Ai-je envie de savoir, seulement ? N’est-ce pas réconfortant de ne pas se trouver, après tout ? Je suis une multitude, une nuée, un brouillard d’âmes en quête d’une meilleure santé. Je suis un porte-drapeau, un étendard sans gland, un arbre aux mille feuilles qui s’envolent au vent des mauvaises nouvelles.  Je suis celle qui les ramasse et en fait des tas d’ordonnances. Je suis celle qui les lie sans les lire. Je suis une distributrice de poisons faciles. Je suis tour à tour oreille attentive ou distraite. Mon regard se fuit et je le suis, loin, là-bas, au dehors de moi-même, tout près.

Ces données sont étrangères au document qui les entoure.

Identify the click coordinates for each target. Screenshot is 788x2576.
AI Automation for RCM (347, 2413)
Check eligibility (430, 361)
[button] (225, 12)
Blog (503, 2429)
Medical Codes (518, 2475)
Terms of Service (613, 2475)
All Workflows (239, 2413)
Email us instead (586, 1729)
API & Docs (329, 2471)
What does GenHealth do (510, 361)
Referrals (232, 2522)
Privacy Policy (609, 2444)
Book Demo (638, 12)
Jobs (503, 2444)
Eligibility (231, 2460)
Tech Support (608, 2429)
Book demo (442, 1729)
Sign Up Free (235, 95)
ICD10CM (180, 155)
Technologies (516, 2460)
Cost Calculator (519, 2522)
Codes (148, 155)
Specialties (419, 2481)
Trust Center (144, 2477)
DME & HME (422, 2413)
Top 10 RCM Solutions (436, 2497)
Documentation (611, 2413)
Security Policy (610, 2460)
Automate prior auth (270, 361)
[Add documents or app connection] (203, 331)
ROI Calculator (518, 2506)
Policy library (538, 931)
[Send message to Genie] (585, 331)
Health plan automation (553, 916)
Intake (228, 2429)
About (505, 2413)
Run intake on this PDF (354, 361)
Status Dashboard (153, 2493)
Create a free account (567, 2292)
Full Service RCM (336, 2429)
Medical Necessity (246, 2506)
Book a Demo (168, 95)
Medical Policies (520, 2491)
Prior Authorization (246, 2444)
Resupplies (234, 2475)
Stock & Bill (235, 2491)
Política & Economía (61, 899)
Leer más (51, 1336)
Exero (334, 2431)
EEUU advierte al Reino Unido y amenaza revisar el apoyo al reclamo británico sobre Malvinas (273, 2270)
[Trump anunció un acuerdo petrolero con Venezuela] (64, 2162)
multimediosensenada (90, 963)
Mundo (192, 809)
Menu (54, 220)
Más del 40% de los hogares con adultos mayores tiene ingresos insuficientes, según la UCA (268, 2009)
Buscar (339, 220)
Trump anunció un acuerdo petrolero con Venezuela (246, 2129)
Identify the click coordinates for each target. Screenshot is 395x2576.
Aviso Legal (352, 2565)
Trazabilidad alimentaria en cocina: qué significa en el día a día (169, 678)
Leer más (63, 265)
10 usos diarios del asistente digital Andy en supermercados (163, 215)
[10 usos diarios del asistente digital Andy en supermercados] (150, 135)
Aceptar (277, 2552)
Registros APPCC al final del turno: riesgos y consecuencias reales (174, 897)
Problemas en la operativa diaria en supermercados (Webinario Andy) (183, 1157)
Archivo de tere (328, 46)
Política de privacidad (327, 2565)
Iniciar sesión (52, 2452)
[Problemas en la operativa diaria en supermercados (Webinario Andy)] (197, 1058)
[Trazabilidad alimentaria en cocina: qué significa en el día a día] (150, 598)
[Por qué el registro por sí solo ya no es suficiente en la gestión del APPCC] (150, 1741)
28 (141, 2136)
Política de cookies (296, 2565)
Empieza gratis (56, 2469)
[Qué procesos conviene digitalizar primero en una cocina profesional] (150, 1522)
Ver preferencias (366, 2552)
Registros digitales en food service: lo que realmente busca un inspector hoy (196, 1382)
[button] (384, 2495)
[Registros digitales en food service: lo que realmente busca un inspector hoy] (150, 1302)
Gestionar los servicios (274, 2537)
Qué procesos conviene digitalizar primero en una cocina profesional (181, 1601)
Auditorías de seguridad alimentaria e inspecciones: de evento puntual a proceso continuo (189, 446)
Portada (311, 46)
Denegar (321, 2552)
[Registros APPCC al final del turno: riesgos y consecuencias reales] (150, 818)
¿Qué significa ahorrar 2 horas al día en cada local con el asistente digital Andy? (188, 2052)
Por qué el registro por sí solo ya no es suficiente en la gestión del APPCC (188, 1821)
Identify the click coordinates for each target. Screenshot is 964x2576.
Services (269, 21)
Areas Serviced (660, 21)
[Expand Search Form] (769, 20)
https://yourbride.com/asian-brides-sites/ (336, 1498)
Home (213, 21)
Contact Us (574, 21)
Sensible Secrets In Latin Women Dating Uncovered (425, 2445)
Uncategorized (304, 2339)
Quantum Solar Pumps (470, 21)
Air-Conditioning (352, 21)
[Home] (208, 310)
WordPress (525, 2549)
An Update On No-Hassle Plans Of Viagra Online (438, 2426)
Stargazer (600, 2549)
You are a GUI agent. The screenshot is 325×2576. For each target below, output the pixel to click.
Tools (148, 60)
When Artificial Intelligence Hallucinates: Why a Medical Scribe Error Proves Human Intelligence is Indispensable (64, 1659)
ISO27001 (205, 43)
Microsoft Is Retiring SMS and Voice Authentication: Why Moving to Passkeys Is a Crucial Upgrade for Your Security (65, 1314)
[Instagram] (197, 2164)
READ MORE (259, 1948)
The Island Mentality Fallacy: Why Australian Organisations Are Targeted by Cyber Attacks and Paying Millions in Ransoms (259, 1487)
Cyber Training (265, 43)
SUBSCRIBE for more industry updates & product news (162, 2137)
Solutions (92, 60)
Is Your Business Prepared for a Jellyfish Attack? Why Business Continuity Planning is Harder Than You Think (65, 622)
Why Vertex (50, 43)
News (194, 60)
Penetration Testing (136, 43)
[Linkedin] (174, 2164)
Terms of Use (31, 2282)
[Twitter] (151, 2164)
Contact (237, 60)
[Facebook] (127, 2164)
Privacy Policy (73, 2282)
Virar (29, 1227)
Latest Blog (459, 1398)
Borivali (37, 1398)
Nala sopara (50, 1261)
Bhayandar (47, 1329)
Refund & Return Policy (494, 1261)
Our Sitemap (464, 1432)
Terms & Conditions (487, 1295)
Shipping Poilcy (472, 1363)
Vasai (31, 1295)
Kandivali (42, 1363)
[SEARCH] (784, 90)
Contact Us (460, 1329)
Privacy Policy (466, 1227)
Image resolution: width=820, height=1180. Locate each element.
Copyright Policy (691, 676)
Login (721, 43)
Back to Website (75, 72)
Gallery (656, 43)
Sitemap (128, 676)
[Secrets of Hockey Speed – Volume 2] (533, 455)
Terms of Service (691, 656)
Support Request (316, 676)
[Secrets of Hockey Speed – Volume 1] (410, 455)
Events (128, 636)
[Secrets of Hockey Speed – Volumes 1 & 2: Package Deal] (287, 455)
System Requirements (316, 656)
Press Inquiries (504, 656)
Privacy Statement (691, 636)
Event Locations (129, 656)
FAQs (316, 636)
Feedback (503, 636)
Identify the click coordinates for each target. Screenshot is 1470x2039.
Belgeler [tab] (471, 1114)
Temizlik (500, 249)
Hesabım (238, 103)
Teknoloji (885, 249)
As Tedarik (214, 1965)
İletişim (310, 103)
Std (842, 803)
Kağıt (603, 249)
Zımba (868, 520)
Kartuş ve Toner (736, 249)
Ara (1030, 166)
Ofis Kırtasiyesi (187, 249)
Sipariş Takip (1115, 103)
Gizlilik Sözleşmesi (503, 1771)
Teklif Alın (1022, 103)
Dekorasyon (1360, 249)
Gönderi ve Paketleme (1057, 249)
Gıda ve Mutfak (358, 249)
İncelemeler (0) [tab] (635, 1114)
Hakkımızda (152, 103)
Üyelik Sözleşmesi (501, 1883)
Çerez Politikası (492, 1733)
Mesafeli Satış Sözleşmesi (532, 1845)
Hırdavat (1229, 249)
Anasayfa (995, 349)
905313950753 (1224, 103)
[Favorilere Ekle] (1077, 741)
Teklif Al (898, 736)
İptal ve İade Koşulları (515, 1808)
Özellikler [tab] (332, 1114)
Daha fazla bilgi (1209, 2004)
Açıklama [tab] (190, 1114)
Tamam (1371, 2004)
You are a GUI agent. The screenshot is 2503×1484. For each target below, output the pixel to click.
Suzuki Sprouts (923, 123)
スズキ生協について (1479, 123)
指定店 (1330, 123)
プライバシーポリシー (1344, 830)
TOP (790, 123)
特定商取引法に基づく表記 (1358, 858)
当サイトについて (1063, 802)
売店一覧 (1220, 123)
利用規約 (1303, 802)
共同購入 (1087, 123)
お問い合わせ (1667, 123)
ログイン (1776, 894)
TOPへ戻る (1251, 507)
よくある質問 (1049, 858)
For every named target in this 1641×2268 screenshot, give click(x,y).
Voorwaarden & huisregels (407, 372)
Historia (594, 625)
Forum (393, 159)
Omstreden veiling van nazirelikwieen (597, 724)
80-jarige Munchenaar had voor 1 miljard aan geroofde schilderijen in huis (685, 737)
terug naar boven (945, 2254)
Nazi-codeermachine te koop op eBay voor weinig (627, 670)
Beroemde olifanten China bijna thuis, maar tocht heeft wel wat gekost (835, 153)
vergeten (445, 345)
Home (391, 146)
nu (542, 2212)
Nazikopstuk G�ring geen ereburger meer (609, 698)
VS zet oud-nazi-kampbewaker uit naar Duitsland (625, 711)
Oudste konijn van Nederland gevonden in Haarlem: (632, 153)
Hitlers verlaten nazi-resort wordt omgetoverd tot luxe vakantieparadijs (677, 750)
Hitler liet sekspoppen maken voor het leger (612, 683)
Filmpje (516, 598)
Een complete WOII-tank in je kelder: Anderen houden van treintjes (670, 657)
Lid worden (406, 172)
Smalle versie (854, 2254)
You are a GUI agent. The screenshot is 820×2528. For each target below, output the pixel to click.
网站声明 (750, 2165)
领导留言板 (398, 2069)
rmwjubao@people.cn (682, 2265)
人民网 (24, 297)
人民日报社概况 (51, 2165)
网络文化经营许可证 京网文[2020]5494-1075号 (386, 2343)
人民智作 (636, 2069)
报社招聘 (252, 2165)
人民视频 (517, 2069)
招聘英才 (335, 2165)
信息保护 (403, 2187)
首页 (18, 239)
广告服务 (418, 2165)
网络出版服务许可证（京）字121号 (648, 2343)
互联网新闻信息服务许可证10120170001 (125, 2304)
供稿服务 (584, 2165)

Que veulent-ils me dire, ces fantômes de rien, éphémères pensées d’un jour finissant ? Pourquoi me hantent-ils sans trouver de repos ? Sont-ils des barbules de conscience égarées ? Comme une mousse en expansion, ils ne font que remplir l’espace que je leur ai laissé. A moi la faute. J’ai oublié de remplir ma vie et celle des autres me déborde.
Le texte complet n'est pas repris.